BEGIN

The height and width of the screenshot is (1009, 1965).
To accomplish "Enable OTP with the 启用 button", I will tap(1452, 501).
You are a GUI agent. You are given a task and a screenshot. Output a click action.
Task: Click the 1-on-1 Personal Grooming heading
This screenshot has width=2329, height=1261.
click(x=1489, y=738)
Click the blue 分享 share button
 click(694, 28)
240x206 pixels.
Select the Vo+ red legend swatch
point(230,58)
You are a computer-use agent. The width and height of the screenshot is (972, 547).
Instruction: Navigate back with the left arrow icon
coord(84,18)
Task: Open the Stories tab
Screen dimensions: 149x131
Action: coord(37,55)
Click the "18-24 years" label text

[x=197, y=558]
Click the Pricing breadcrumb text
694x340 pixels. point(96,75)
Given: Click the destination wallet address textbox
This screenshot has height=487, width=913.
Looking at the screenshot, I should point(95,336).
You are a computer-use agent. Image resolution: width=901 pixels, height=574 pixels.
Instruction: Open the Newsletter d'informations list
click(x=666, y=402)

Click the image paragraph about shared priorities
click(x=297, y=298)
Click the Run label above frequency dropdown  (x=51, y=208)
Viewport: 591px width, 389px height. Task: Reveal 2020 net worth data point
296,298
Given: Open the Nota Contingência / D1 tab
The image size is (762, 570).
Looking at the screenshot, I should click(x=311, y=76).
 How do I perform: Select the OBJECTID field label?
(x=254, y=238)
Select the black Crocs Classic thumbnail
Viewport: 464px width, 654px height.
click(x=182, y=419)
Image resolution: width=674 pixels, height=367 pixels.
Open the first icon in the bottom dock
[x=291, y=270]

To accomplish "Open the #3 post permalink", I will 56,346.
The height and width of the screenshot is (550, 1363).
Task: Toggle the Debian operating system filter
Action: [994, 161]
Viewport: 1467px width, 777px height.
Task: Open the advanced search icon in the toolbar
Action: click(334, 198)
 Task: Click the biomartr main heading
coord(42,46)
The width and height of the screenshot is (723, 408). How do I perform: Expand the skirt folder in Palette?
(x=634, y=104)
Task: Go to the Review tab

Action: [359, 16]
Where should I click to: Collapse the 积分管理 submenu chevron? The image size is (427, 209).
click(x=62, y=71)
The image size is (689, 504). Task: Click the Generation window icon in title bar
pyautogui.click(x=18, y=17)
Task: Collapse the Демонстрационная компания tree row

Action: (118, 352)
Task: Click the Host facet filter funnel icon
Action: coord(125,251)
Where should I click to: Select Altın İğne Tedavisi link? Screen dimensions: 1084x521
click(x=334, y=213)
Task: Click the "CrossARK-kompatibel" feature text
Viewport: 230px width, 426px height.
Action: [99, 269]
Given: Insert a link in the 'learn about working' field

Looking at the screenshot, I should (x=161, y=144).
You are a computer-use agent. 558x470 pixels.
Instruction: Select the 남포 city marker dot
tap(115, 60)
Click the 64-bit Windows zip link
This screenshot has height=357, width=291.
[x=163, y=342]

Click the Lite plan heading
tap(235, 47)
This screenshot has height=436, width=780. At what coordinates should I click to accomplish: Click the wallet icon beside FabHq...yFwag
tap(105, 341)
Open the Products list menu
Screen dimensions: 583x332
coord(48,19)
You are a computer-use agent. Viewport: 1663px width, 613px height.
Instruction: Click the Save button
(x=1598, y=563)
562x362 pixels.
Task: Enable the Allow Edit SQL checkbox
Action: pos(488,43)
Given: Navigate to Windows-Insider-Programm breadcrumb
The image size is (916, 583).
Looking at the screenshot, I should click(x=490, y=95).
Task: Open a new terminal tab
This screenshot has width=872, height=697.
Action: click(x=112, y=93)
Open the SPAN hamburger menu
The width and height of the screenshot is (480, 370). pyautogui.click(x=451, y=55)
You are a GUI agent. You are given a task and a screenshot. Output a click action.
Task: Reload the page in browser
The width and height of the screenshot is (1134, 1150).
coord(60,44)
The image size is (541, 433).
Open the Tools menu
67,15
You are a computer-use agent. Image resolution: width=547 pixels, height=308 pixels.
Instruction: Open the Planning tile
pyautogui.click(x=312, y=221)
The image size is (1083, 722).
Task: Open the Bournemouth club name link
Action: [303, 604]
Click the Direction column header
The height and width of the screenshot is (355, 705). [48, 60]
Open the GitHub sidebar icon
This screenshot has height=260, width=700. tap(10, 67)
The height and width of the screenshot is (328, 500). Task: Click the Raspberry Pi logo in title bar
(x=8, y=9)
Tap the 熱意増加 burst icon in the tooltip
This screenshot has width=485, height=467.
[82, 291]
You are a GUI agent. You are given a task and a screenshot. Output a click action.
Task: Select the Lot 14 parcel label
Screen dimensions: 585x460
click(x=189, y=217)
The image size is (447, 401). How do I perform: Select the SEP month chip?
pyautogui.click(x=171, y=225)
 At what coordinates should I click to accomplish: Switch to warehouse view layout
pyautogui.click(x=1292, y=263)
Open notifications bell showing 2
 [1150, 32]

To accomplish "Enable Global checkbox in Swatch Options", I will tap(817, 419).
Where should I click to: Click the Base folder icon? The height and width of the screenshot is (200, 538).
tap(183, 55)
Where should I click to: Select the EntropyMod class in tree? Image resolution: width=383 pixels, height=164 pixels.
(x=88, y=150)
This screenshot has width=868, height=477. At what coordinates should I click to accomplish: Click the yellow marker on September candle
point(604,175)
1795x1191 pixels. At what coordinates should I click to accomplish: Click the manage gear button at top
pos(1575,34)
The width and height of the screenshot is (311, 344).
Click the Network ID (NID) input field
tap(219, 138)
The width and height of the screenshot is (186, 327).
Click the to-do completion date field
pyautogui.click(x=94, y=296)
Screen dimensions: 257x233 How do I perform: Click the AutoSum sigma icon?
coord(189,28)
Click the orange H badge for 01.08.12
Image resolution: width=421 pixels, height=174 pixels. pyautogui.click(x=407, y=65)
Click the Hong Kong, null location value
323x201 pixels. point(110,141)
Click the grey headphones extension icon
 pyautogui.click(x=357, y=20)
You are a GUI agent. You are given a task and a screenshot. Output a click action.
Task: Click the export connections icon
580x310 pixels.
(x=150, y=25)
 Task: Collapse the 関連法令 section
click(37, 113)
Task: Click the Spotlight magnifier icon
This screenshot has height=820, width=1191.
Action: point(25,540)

END

◆ WORK INSTRUCTION ◆
Wherever the word "computer" occurs in the data above, copy the line it sits in.

◆ SOLUTION TO THE PROBLEM ◆
You are a computer-use agent. The width and height of the screenshot is (972, 547).
You are a computer-use agent. Image resolution: width=901 pixels, height=574 pixels.
You are a computer-use agent. 558x470 pixels.
You are a computer-use agent. Viewport: 1663px width, 613px height.
You are a computer-use agent. Image resolution: width=547 pixels, height=308 pixels.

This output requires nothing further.